* Begin *

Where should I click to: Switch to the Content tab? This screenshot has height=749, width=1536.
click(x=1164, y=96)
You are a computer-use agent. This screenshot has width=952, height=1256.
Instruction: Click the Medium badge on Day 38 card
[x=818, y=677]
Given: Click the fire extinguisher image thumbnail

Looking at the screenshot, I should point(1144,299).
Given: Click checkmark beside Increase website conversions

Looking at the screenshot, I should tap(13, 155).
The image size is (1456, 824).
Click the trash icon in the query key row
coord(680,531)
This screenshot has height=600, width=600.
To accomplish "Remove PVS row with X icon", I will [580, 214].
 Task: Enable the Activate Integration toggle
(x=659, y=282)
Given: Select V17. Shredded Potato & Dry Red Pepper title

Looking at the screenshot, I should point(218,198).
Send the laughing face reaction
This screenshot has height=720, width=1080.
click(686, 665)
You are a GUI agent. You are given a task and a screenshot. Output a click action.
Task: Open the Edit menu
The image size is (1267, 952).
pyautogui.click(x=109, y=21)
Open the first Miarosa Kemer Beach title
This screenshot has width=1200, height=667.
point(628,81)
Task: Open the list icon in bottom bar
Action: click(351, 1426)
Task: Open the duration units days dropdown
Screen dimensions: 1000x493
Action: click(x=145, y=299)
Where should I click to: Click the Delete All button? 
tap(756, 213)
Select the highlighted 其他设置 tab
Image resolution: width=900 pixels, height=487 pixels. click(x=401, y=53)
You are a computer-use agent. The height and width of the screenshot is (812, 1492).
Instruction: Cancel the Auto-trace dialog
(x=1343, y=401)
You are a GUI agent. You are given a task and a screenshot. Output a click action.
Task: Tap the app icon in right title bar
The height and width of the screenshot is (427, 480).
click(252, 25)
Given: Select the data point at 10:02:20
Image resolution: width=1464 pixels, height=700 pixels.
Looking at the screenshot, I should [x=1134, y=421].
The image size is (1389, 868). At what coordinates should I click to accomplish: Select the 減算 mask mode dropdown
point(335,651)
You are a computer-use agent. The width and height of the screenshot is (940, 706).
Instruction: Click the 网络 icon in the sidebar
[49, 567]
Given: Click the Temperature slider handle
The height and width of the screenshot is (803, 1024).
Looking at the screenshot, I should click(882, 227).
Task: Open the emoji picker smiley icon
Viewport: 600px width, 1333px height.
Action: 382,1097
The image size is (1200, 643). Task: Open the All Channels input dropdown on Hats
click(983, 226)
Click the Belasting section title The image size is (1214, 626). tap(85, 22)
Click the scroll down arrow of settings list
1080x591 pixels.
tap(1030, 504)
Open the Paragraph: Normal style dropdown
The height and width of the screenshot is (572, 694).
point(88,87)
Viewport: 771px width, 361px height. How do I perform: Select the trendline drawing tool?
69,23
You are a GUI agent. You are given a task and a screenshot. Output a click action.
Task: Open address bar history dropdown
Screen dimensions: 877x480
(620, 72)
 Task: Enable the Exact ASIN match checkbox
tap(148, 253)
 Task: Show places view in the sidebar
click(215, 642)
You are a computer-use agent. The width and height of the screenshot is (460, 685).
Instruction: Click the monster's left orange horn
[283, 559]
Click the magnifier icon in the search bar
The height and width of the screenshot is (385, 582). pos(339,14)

* End *

Aim of the exercise:
Write out every line exactly as it appears, from the line containing "is (460, 685)." down through the end of the items.

Complete answer:
You are a computer-use agent. The width and height of the screenshot is (460, 685).
Instruction: Click the monster's left orange horn
[283, 559]
Click the magnifier icon in the search bar
The height and width of the screenshot is (385, 582). pos(339,14)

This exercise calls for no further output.